24. How can acute renal failure be reversed?
As long as renal blood flow does not fall below about 20-25% normal, acute renal failure can ususally be reversed if the cause of the ischemia is corrected before damage to the renal cells has occurred.

Unlike some tissues, the kidney can endure a relatively large reduction in blood flow before actual damage to the renal cells occurs.
25. Reason for kidney being able to endure a large reduction in blood flow
As renal blood flow is reduced, the GFR and the amount of sodium chloride filtered by the glomeruli are reduced.

This decreases the amt of sodium chloride that must be reabsorbed by the tubules, which uses most of the energy and oxygen consumed by the normal kidney. Therefore, as renal blood flow and GFR fall, the requirement for renal oxygen consumption is also reduced.
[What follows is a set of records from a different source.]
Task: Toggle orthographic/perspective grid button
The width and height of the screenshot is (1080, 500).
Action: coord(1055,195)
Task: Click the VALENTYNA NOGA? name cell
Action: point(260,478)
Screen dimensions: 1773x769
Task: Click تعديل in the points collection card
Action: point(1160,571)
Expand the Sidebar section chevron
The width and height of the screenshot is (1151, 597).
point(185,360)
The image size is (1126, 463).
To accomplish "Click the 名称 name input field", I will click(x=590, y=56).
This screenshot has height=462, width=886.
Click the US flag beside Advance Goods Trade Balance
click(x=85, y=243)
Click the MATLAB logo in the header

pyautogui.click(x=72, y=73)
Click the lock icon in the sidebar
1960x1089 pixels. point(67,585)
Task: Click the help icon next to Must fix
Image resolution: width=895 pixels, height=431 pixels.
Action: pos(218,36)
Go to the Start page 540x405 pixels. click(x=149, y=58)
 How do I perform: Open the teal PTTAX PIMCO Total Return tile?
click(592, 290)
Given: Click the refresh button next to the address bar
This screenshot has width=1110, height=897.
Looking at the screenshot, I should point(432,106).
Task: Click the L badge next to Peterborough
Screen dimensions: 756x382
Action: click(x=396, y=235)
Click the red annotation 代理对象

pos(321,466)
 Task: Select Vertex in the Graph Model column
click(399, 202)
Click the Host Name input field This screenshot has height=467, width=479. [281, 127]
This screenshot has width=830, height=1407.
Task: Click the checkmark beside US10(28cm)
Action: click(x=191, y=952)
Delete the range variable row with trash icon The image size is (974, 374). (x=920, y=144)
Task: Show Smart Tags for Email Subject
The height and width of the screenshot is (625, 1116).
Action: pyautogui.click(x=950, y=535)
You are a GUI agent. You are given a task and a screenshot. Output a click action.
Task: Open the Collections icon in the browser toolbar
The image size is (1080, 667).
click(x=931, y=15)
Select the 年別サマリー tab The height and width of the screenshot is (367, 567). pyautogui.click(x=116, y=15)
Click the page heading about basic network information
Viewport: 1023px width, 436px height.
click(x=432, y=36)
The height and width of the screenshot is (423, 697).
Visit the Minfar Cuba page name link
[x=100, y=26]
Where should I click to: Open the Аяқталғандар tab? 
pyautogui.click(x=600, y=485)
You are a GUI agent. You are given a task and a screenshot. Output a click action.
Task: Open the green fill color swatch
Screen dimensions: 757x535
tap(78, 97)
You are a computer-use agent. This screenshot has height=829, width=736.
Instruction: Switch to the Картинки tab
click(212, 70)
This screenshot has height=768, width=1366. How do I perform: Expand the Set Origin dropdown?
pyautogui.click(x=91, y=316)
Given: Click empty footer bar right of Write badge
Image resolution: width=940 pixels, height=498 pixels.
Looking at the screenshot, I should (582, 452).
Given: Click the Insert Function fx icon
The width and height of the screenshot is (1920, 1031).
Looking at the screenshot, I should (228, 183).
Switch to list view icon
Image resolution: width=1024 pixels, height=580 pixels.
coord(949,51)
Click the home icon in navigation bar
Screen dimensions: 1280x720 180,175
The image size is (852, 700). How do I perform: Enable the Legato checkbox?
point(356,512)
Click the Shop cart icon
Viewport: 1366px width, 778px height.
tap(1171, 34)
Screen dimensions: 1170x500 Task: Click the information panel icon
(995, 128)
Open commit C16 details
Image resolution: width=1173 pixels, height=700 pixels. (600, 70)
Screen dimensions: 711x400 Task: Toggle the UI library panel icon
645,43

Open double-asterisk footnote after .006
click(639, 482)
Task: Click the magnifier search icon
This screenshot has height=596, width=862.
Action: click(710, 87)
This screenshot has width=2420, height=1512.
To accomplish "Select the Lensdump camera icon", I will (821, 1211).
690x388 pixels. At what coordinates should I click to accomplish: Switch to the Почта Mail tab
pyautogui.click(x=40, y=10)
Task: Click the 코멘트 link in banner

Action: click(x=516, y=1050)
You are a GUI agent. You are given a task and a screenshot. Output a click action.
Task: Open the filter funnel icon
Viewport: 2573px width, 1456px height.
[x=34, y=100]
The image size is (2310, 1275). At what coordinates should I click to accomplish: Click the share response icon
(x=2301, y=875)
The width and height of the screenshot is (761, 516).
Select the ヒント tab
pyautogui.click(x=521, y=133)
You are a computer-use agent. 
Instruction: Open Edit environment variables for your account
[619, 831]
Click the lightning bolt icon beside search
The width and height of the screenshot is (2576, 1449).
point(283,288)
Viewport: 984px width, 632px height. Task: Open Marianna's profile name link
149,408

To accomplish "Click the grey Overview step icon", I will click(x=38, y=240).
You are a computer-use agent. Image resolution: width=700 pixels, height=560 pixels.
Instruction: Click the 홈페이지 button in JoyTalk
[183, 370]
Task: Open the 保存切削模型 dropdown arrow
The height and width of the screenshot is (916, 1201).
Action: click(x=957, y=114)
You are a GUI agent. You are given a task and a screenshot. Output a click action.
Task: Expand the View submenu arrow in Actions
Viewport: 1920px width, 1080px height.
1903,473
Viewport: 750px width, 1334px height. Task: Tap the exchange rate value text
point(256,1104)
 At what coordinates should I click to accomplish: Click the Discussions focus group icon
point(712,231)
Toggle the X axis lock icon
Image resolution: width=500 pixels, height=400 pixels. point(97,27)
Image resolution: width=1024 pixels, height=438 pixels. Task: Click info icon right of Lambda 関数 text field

As the GFR approaches zero, oxygen consumption of the kidney approaches the rate that is required to keep the renal tubular cells alive even when they are not reabsorbing sodium.
26. What happens when blood flow is less than 20-25x the normal renal blood flow?
When blood flow is reduced below this basal requirement, the renal cells start to become hypoxic and further decreases in renal blood flow, if prolonged, will cause damage or even death of the renal cells, especially the tubular epithelial cells.

If the cause of the prerenal acute renal failure is not corrected and ischemia persists longer than a few hours, it can lead to intrarenal acute renal failure.
27. Intrarenal acute renal railure
Abnormalities that originate within the kidney and that abruptly diminish urine output fall into the general category of intrarenal acute renal failure.
28. What are the three categories of acute renal failure?
1. Conditions that injure the glomerular capillaries or other small renal vessels

2. Conditions that damage the renal tubular epithelium

3. Conditions that cause damage to the renal interstitium.
29. Glomerulonephritis and acute renal failure
Acute glomerulonephritis is a type of intrarenal acute renal failure usually caused by an abnormal immune reaction that damages the glomeruli.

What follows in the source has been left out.